Käthe was intrigued by the theater from an early age, and at 17 was given a position at Berlin’s Lessing theater, where she quickly became known as a talented actress.

In Berlin she met numerous celebrities, but was particularly taken with Max Kruse, a famous sculptor 30 years her senior. They met in 1902 and she gave birth to her first child that same year, scandalous no doubt at the time. But Käthe did not care about conventions and the couple weren’t married till 1909. Between 1902 and 1921, Käthe Kruse gave birth to seven children.

Read more: Dostoevsky, dolls and other Russian exports

Turning point

Maria, the eldest of the Kruse children, triggered a momentous turn in Käthe’s life. While living in the Swiss city of Ascona, Maria begged her father to bring her a doll from Berlin but, according to lore, he replied gruffly: “I’m not buying you any dolls. They are nasty. Make your own.”

Käthe Kruse took him by his word and made her first doll in 1905. She has merely filled a towel with sand, which was knotted to create arms and legs at the corners. A wrapped potato became the head.

She was soon inspired to professionally produce her handicraft. Working from home wasn’t an option due to the backlog of orders, so she founded a small factory in Berlin for the task in 1911. Her motto: “The hand follows the heart. Only the hand can create what goes through the hand back to the heart.”

Just one year later, the business was booming, and major orders also came in from overseas. Kruse moved her family to Bad Kösen in what is today the German state of Saxony-Anhalt. She rented an apartment and a larger workshop, and soon had more than 100 people working for her. The doll-making mother became a very successful entrepreneur, savvy in how to market her products.

The different doll models were given names, and the company also made doll clothes, doll furniture and paper doll cutouts. A catalog showed the dolls arranged in special settings.

In 1923 Kruse won the copyright and trademark rights for her doll models in a trial at the Leipzig Imperial Court after US toy company Bing copied her successful creations.

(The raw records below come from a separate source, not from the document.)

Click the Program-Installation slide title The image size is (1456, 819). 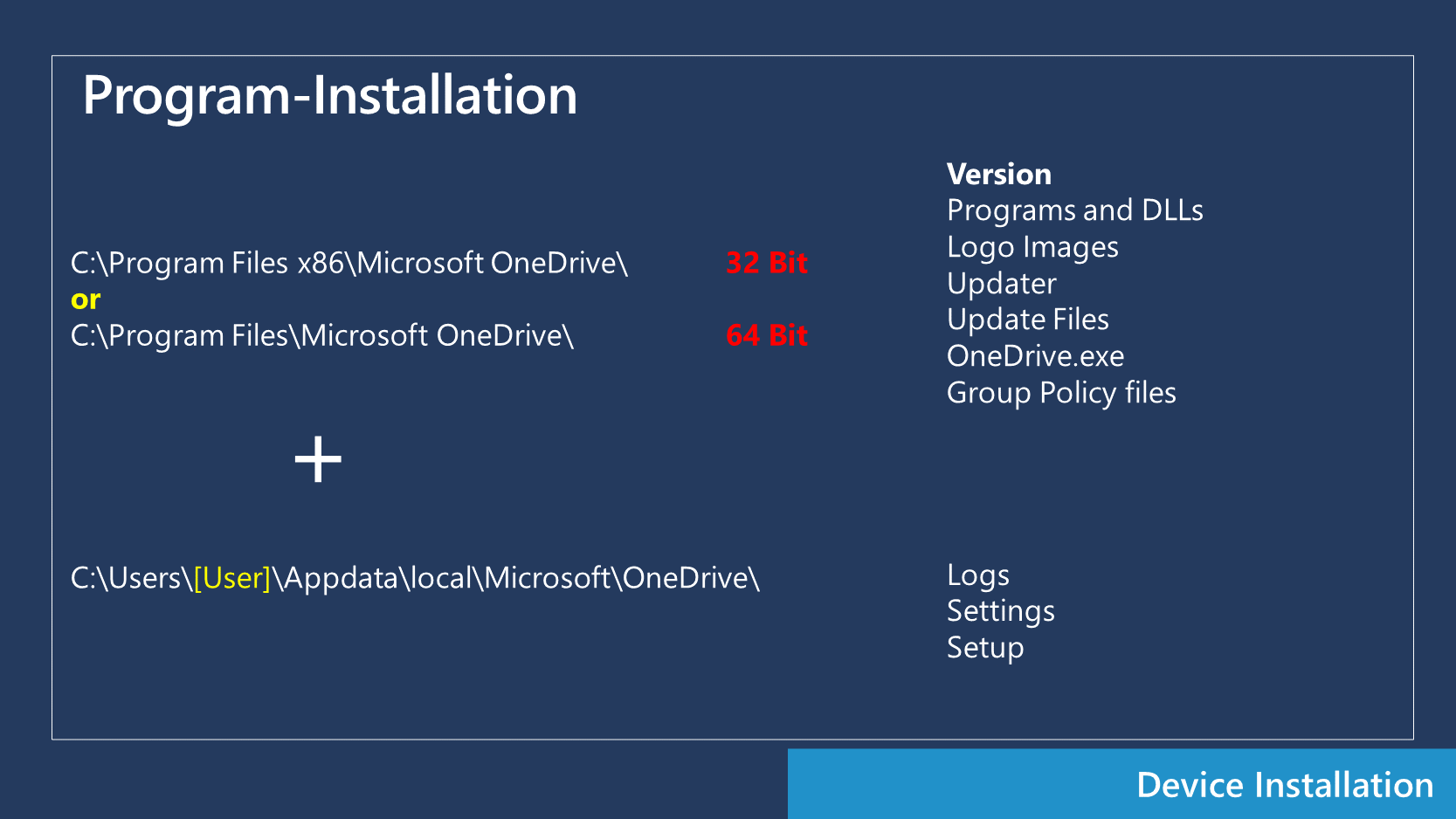point(329,95)
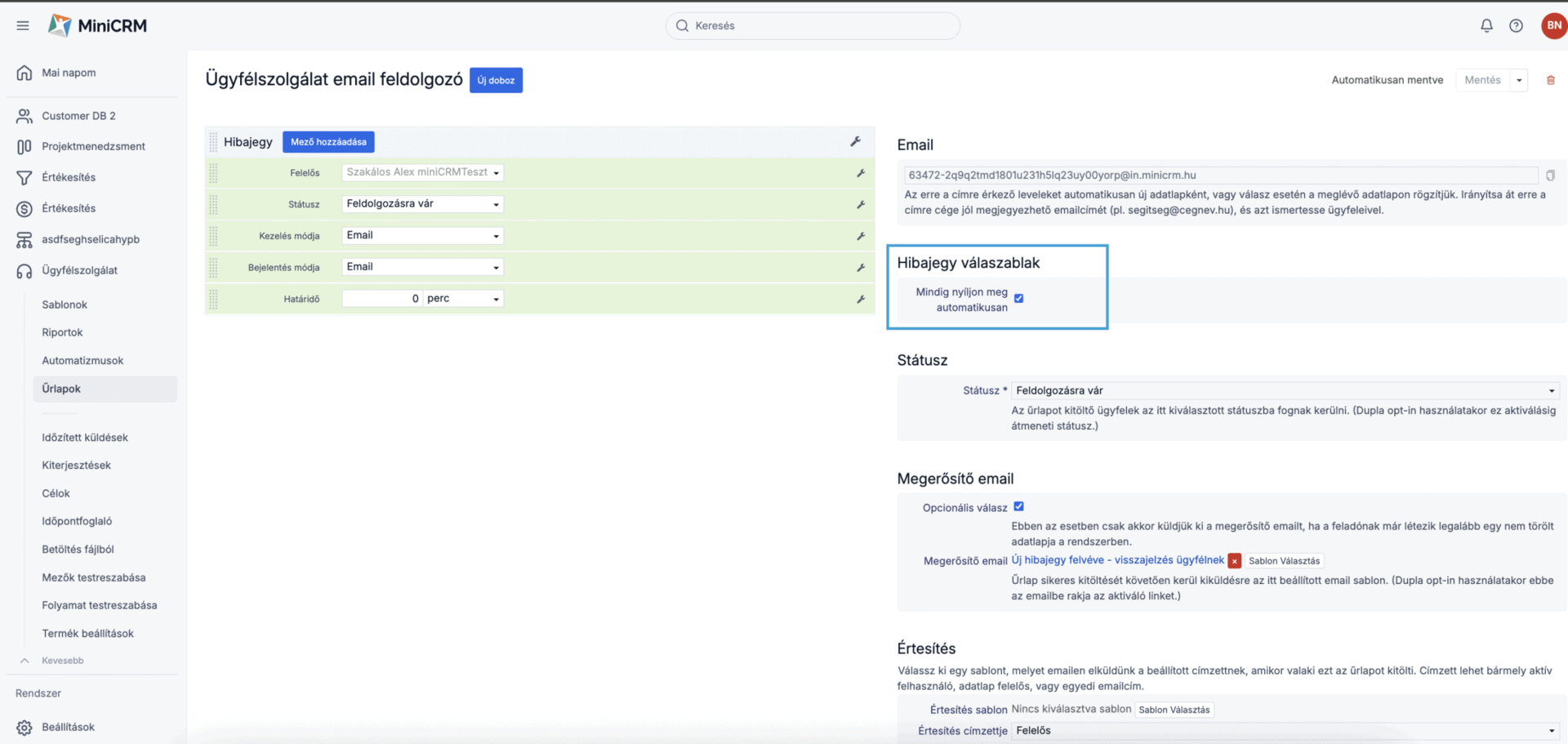
Task: Click the Keresés search field
Action: tap(813, 25)
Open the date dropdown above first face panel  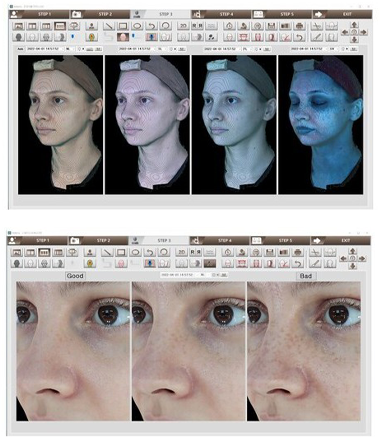coord(44,49)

Read more: New Barbie dolls pay tribute to inspiring women

Time of crisis

Trying to stay away from politics, Kruse reacted with pragmatism and seeming compromise to the economic and political crisis in the late 1920s.

After the start of World War II in Nazi-ruled Germany, she produced blonde “German” dolls with pigtails and soldier figures in grey uniforms signifying the SA or Hitler Youth. Nonetheless, the businesswoman was opposed to dismissing “half-Jewish” employees and also maintained correspondence with Jewish friends who had emigrated.

Fate wasn’t kind to her family: two of her sons died as soldiers in WWII, while her husband Max died in 1942. Meanwhile, doll-making materials were barely available and foreign orders had come to a standstill.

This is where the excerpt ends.